- RECORDS TO PROCESS -
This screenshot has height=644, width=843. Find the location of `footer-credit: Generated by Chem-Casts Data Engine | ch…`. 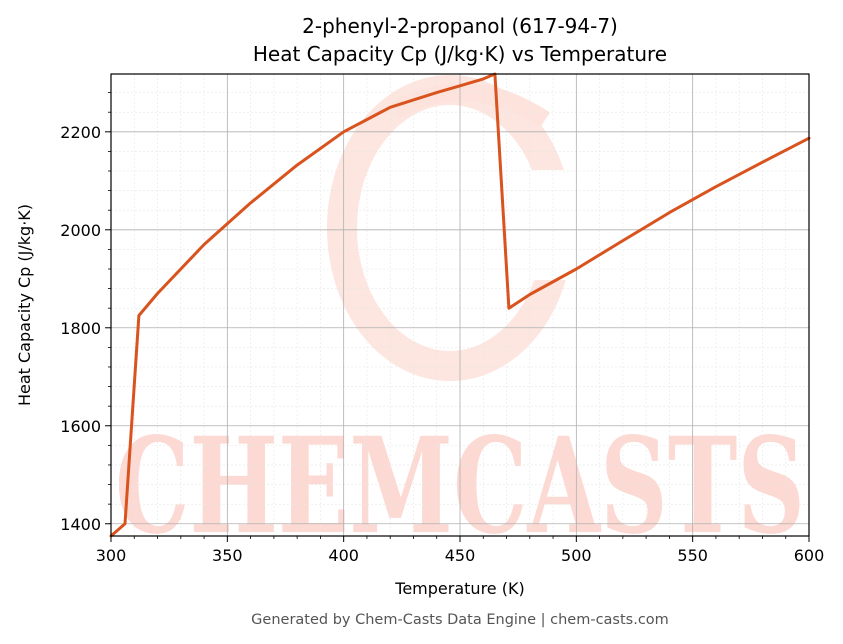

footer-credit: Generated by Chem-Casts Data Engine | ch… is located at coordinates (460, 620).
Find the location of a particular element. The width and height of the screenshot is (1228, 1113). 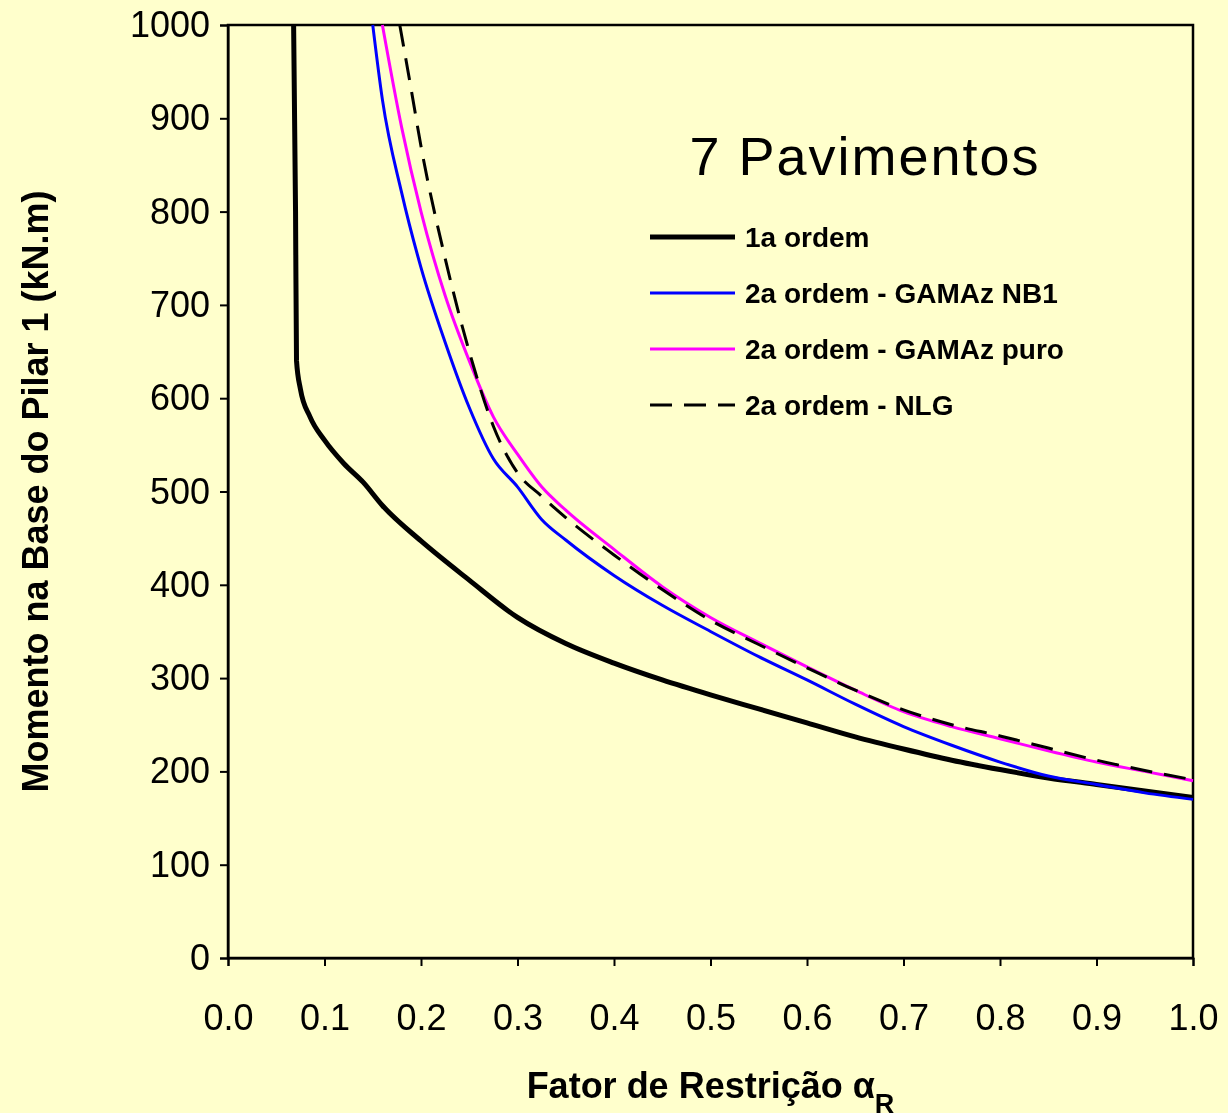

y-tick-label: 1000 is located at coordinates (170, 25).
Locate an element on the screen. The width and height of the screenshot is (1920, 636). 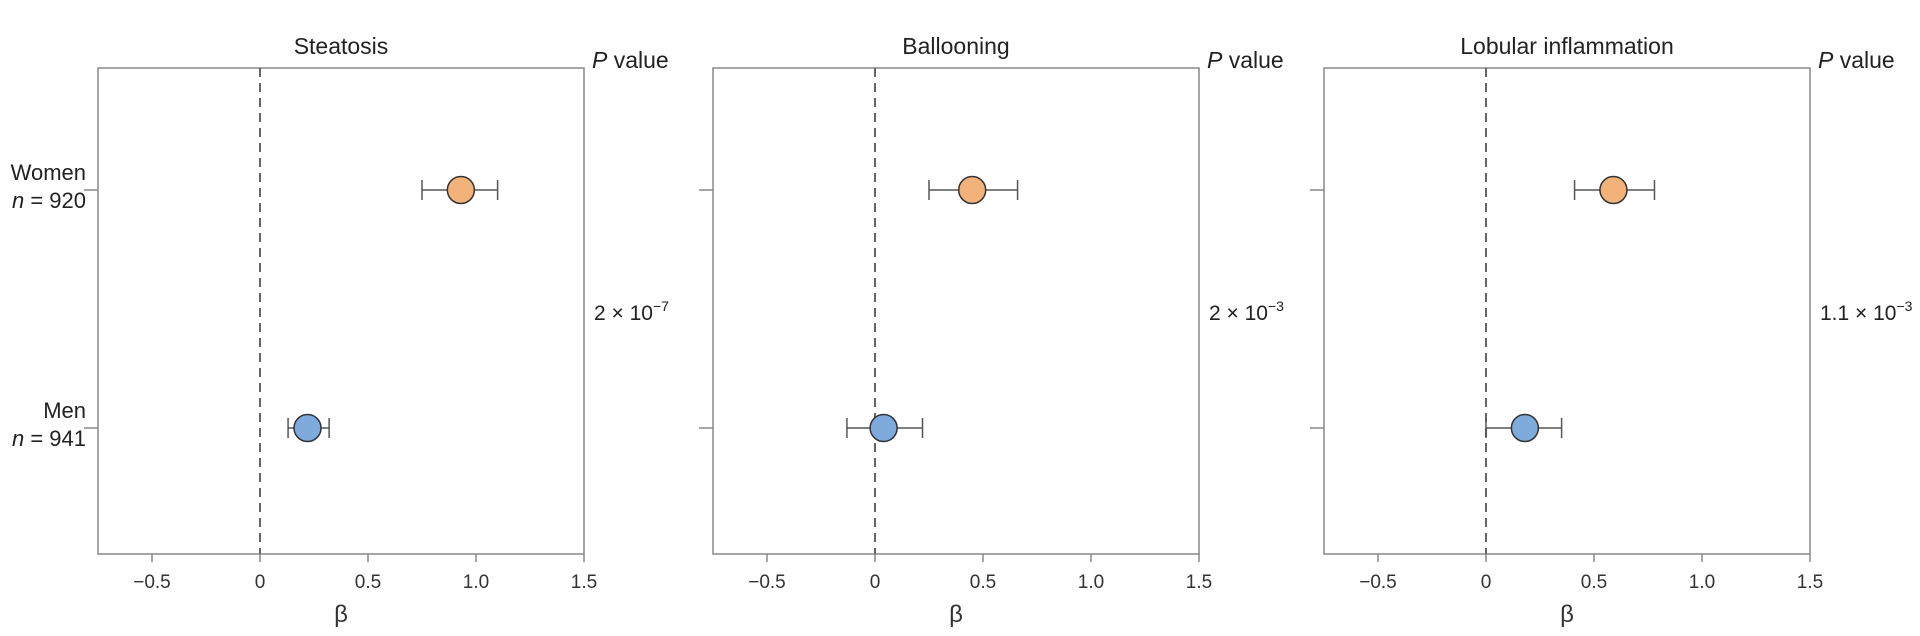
--
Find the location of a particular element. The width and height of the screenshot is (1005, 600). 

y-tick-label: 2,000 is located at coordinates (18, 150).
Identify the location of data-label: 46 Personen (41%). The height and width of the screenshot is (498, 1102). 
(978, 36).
--
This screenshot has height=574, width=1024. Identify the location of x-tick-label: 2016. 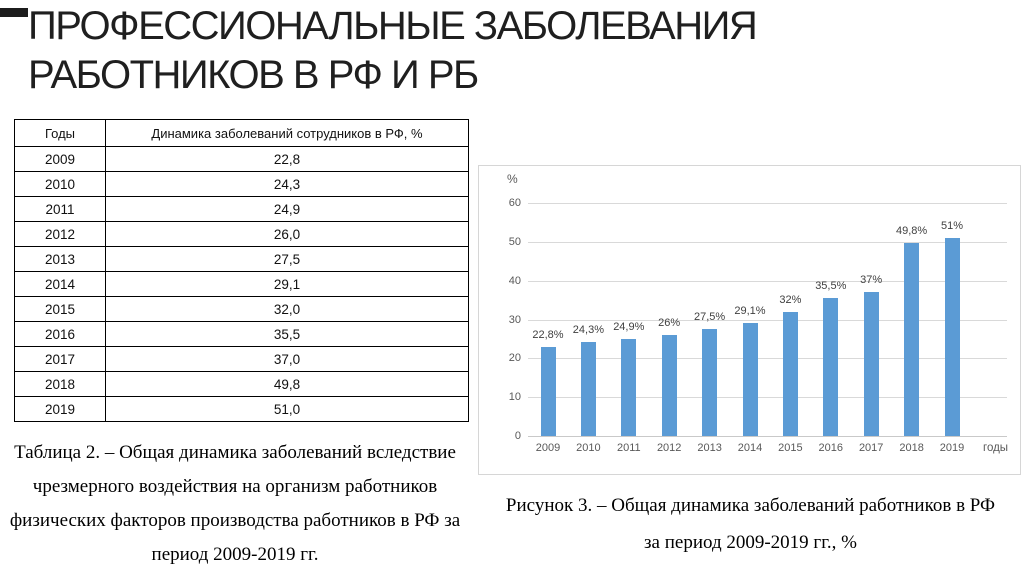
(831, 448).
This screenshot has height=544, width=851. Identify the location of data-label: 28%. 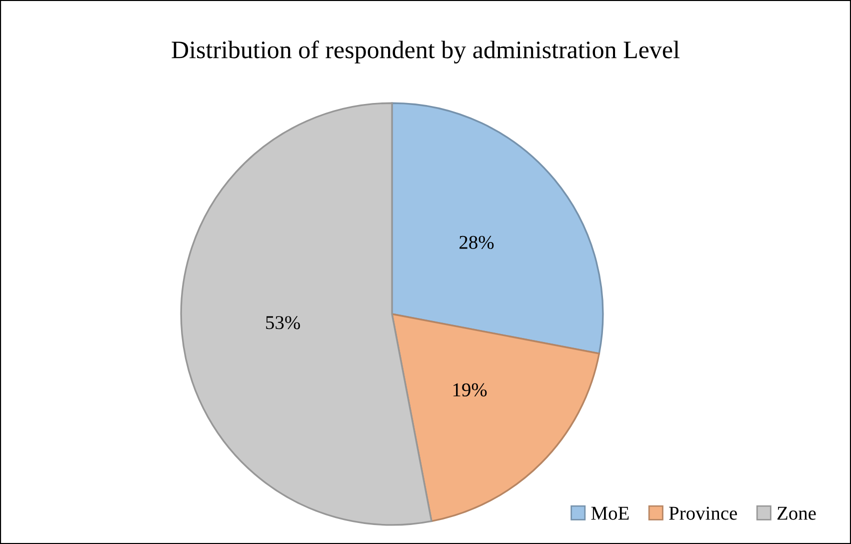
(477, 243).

- TASK INSTRUCTIONS -
Quote the items from the line containing "is (1228, 1113)." through the line containing "Locate an element", both lines included, omitting the pictures.

- RESPONSE -
Find the location of a particular element. The width and height of the screenshot is (1228, 1113). 

y-tick-label: 1000 is located at coordinates (170, 25).
Locate an element on the screen. The width and height of the screenshot is (1920, 636). 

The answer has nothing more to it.